Soudain, du cœur des ruines, des silhouettes surgirent, qui n'osèrent s'approcher de la troupe hosyrhienne. Tout au fond de l'esprit de Tanithkara, Lara sentit la terreur monter en elle. Alors, dans son sommeil, elle se concentra pour ne pas céder à la panique. Elle devait laisser la reine la mener au-delà, elle devait s'effacer. Calmant son angoisse par un terrible effort de volonté, elle poursuivit sa marche difficile.
Et soudain, un spectre monstrueux jaillit devant elle. Tanithkara sut qu'elle se trouvait devant son pire ennemi. Un homme, un prêtre fanatique qui avait juré de la détruire parce qu'elle symbolisait tout ce qu'il haïssait : elle refusait catégoriquement de se soumettre à son dieu, et elle était une femme. A plusieurs reprises, elle s'était dressée contre lui, l'avait vaincu, bafoué.
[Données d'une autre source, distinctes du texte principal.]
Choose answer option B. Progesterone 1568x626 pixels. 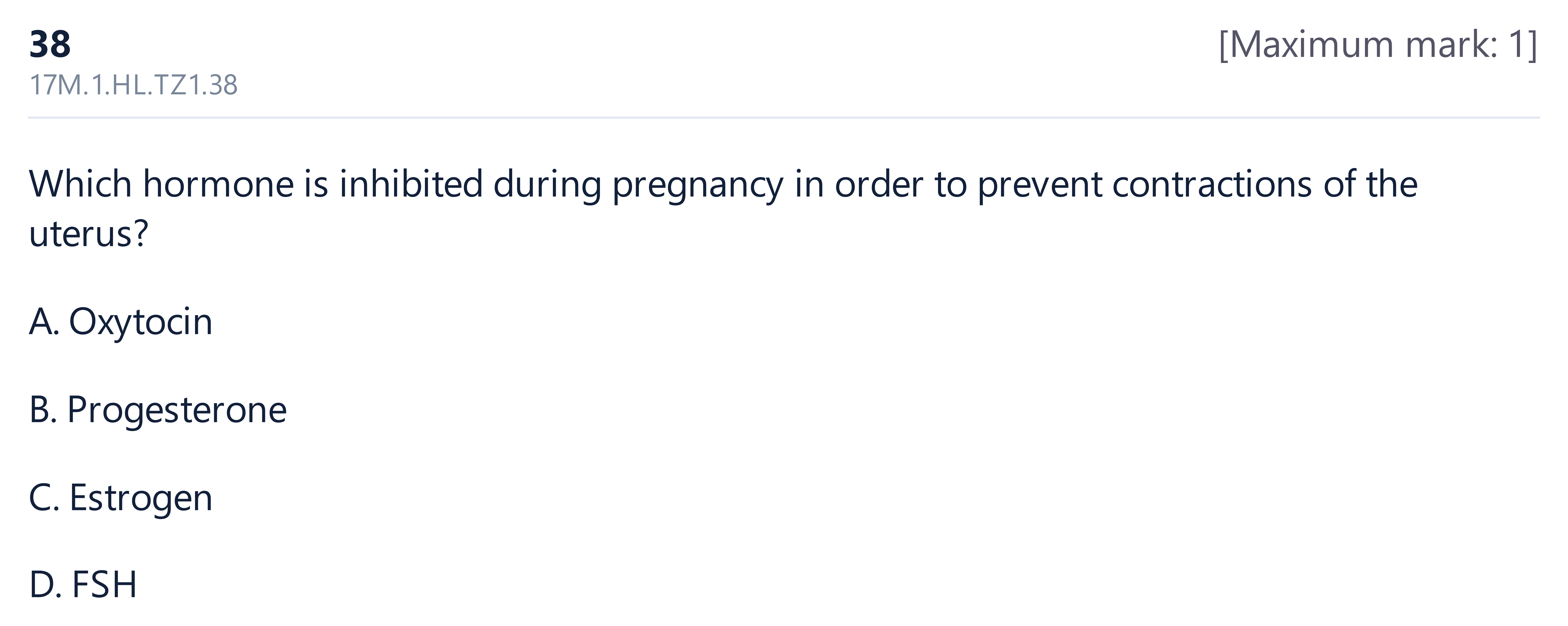pos(158,409)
Il y eut un instant de flottement. Lara redouta que le lien fragile ne se brise, que le rêve ne s'efface. Elle se concentra pour ne pas céder à la panique. Mais elle avait passé le point critique. Le songe se poursuivit. Sa volonté avait enfin triomphé de l'obstacle.
Et tout alla très vite. Un court instant, Tanithkara distingua les traits de son ennemi, des traits illuminés, les yeux d'un fou. Le regard d'un homme qui avait utilisé son pouvoir exceptionnel de domination et de persuasion pour entraîner tout un peuple dans la mort, au nom d'une religion absurde. Il était beaucoup plus âgé qu'elle, il aurait dû déjà être mort, mais, contre toute attente, il était encore vivant. La haine le maintenait en vie.
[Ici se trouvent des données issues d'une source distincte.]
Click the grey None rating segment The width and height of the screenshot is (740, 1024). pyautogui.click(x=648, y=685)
Autour de Tanithkara, des gardes prirent place. Ils ne furent pas assez rapides. Une arme de jet qui ressemblait à une arbalète apparut dans les mains du sinistre vieillard, un trait siffla. Tanithkara ressentit un choc violent dans la poitrine.
Dans les ténèbres de la caverne, Lara poussa un cri déchirant. Une douleur insoutenable lui vrillait les côtes. Son compagnon s'alarma :
— Lara ! Qu'est-ce que tu as ?
La jeune femme avait porté la main à sa poitrine et respirait avec difficulté, le visage déformé par la souffrance. Elle plongea son regard dans celui du jeune homme, un regard qu'il ne lui connaissait pas. Un regard dans lequel il lisait une autorité nouvelle et une détermination implacable. Le regard de Tanithkara elle-même.
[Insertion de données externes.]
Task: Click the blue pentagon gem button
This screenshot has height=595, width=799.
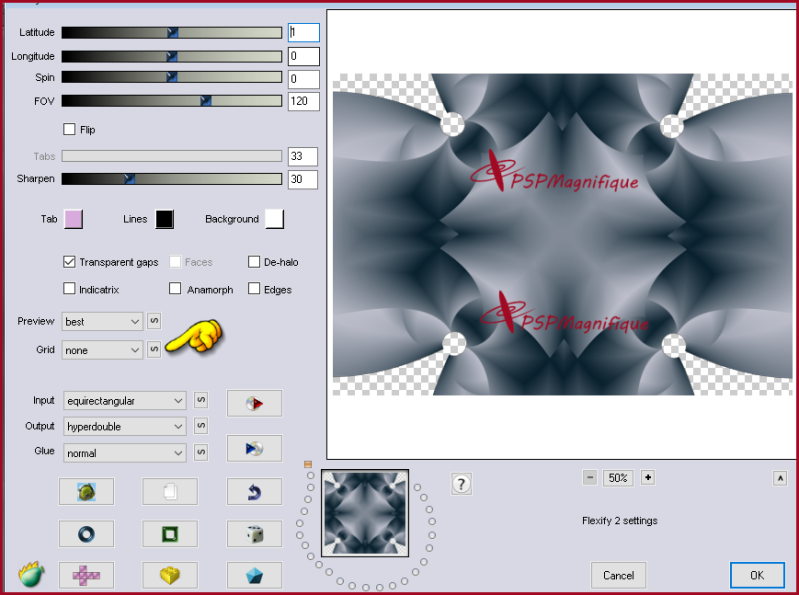Action: pyautogui.click(x=254, y=575)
— Rod'Han ? murmura-t-elle.
Puis elle prononça des mots incompréhensibles avant de retomber en avant.
— Lara ! hurla Rohan, soudain en proie à la panique.
Mais elle se redressa, au prix de mille difficultés. Peu à peu, la douleur s'atténua. Enfin, Lara leva vers lui des yeux rayonnants.
— J'ai réussi, Rohan. J'ai réveillé la mémoire de Tanithkara. Elle est là, en moi. C'est comme un bouillonnement, une seconde vie, un autre univers qui s'est ouvert dans mon esprit. C'est merveilleux. Je sais aussi pourquoi elle se bloquait. A cet endroit même, elle a été grièvement blessée par son plus mortel ennemi. Peut-être a-t-elle péri ici. Je ne sais pas. Pas encore. Mais nous allons pouvoir reprendre l'expérience. Et nous saurons enfin ce qui s'est passé il y a quinze mille ans.